Kivejinja opted to resign rather than suffer parliamentary censure on evidence that he, as transport & communications minister had diverted 2000 liters of fuel from Uganda Railways Corporation to aid his re-election campaign.

"For better or for worse, in politics perception is everything, so much so that facts tend to bend to fit the perception...

Whether she was involved with the actual appropriation of the transmitter is really immaterial in these particular circumstances, a point that was totally lost on the minister when she attempted a rebuttal in parliament.

Indications were that she was willing to fight on, but saner – or maybe self-interested, minds prevailed upon her to step aside. And it maybe the best thing she could have done if she hopes to bounce back into the cabinet at a later date.

"To have tried to fight a censure motion would have been akin to death by a thousand cuts, as MPs of all political shades would have taken pot shots at her under the cover of parliamentary immunity shredding her credibility – or what was left of it, in the process...

But the greater concern will be for other ministers currently facing the threat of censure or future ministers who will inevitably follow.

It seems, given the Kabakumba and Kivejinja’s precedents, that resignation becomes an option when there is physical evidence adduced against you and when there is a real threat of parliamentary censure.

Leaks from within the NRM caucus meeting on Monday suggest that a clear distinction was made between her case and that of Prime Minister Amama Mbabazi and Internal Affairs minister Hilary Onek.

Allegations have been brought against the two ministers and foreign minister Sam Kuteesa alleging they have received bribes from oil companies. The ministers have declined to resign.

Independent investigations have however revealed that the basis of the allegations – bank statements from banks in the UK, cannot be authenticated.

With the demise of Kabakumba the pressure on the minsters to step down may mount uncomfortably in coming weeks, though it is unlikely to trigger a domino effect of resignations.

But the real “winners” of this sordid affair are the NRM “rebel” MPs who are cutting out a niche for themselves as public defenders.

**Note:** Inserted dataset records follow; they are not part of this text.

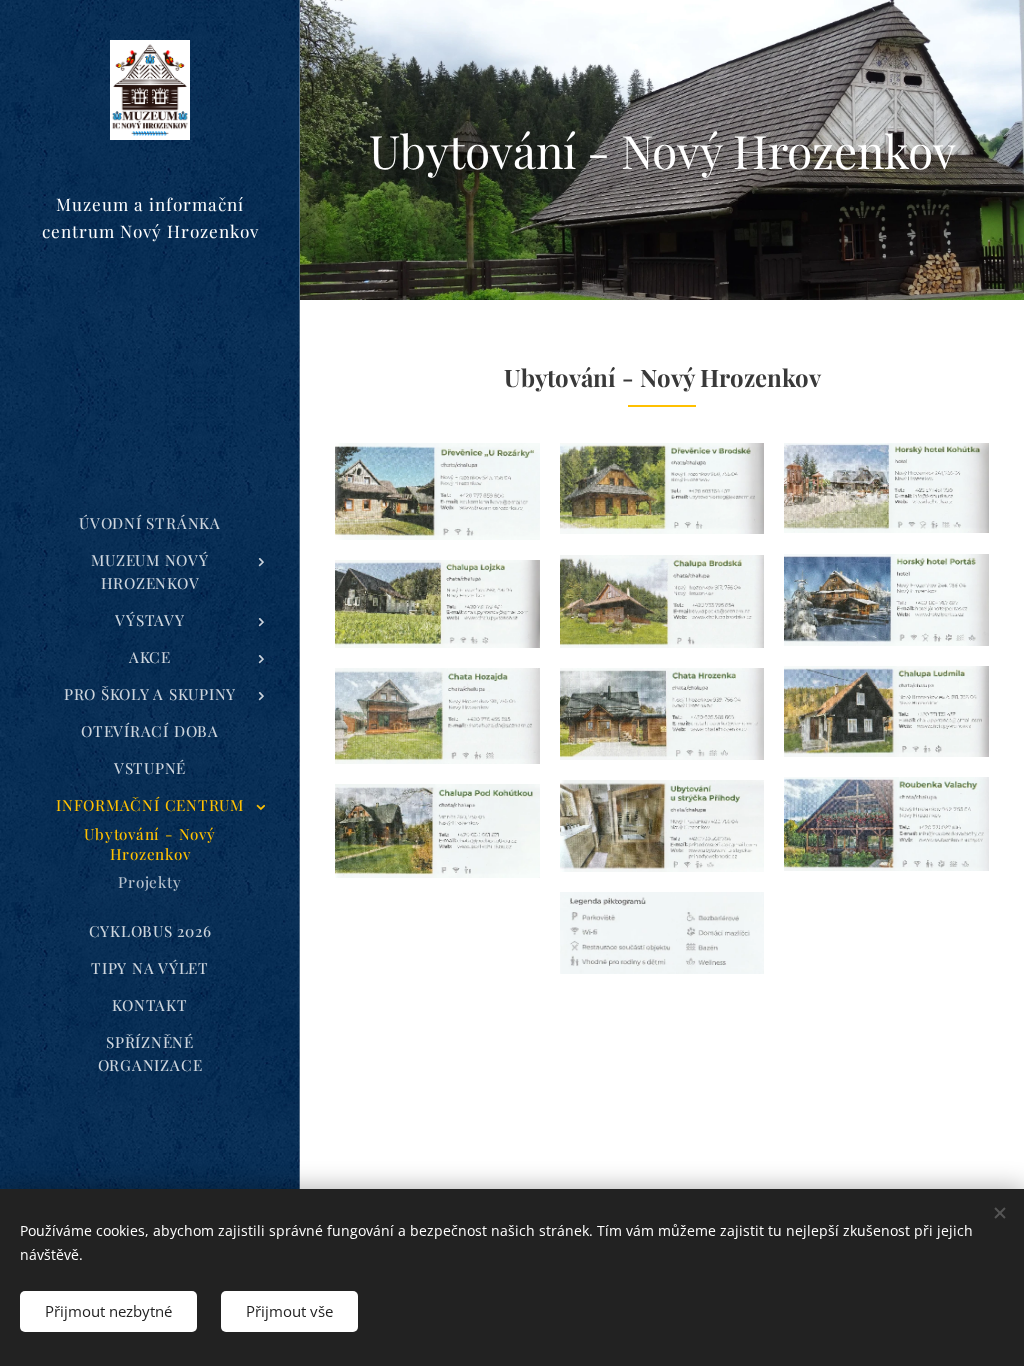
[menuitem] (150, 523)
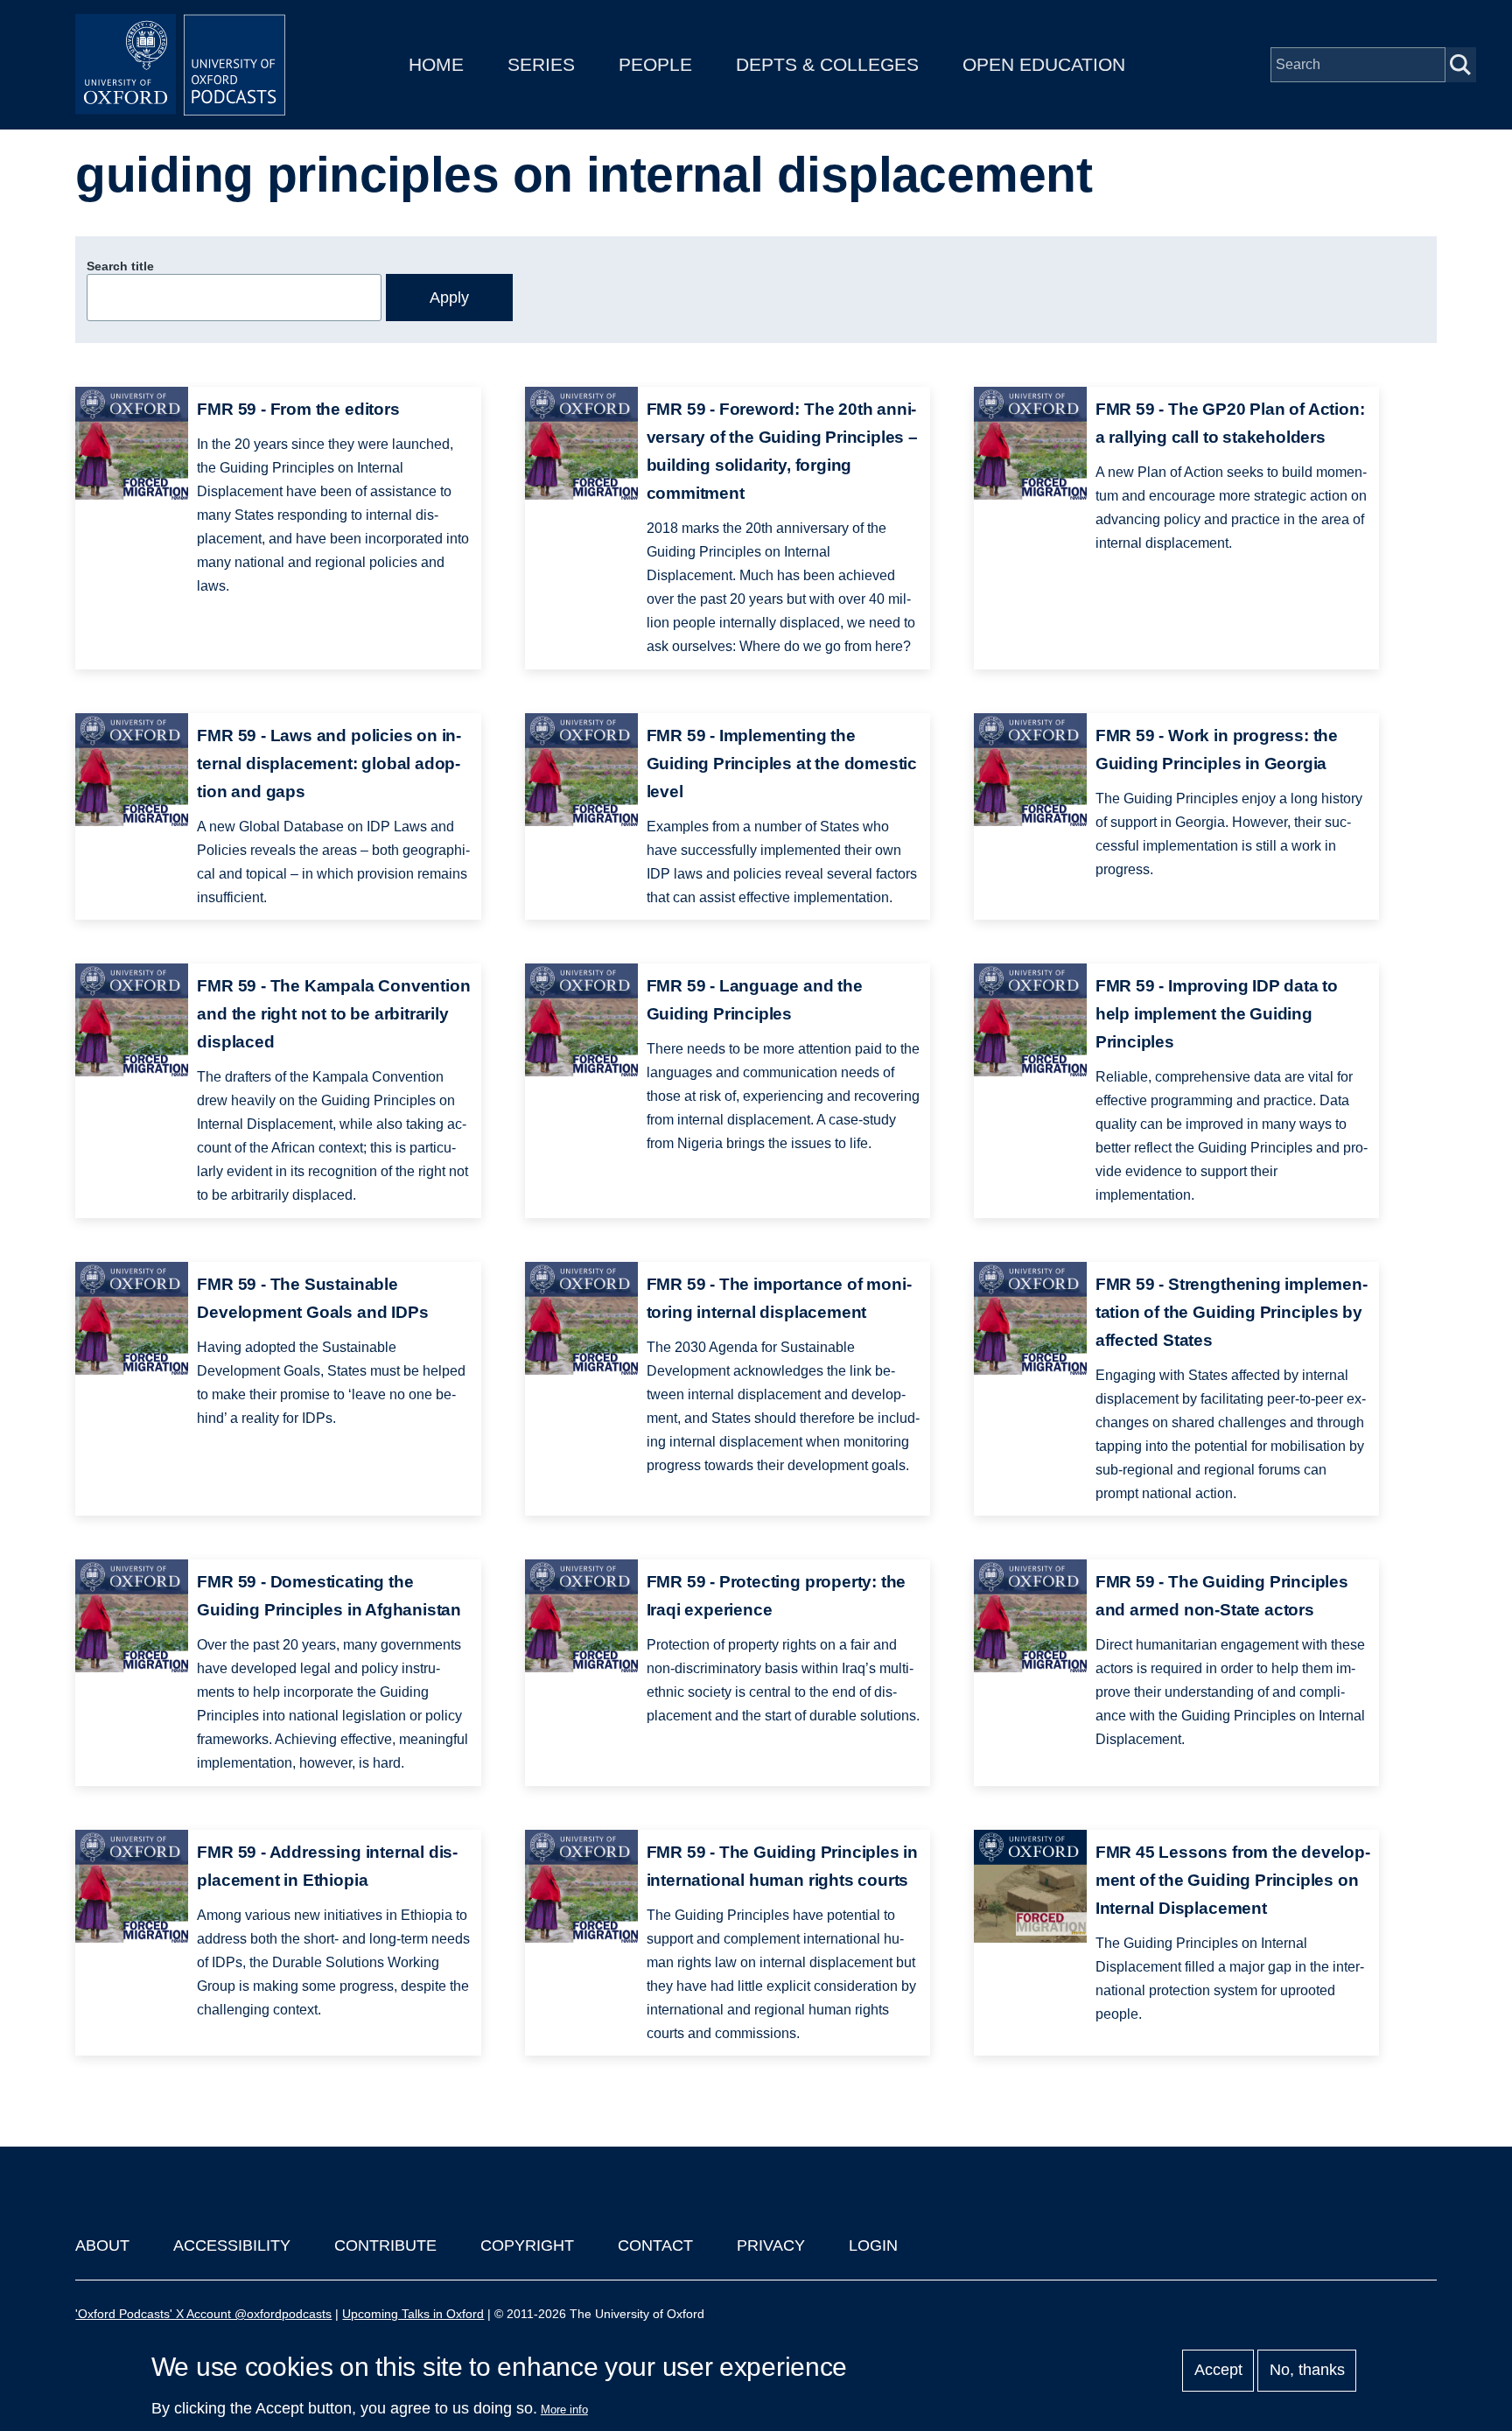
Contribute (385, 2245)
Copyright (527, 2245)
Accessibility (231, 2245)
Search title (120, 266)
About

A throw back to the Young Parliamentary Association of the late 1990s, which spearheaded the censure of Kuteesa, and the then primary education minister Jim Muhwezi, the rebels, have forced the party hierarchy to seat up and grudgingly take notice of them.

The group whose most public faces are Theodore Sekikuubo and Meddie Nsereko, while breaking with party ranks have in effect hijacked a project that ideally would be sustained by an opposition party.

"Though cause for much looking-over-the-shoulder by NRM big wigs the rebels may serve a useful purpose in lending credibility to the party as one that is concerned about corruption.

To badly paraphrase former US president Lyndon Johnson, the NRM probably figures it's probably better to have them inside the tent pissing out, than outside the tent pissing in...

Kabakumba’s action is bound to send reverberations through the political establishment least of all because it makes a minister’s resignation a real possibility again.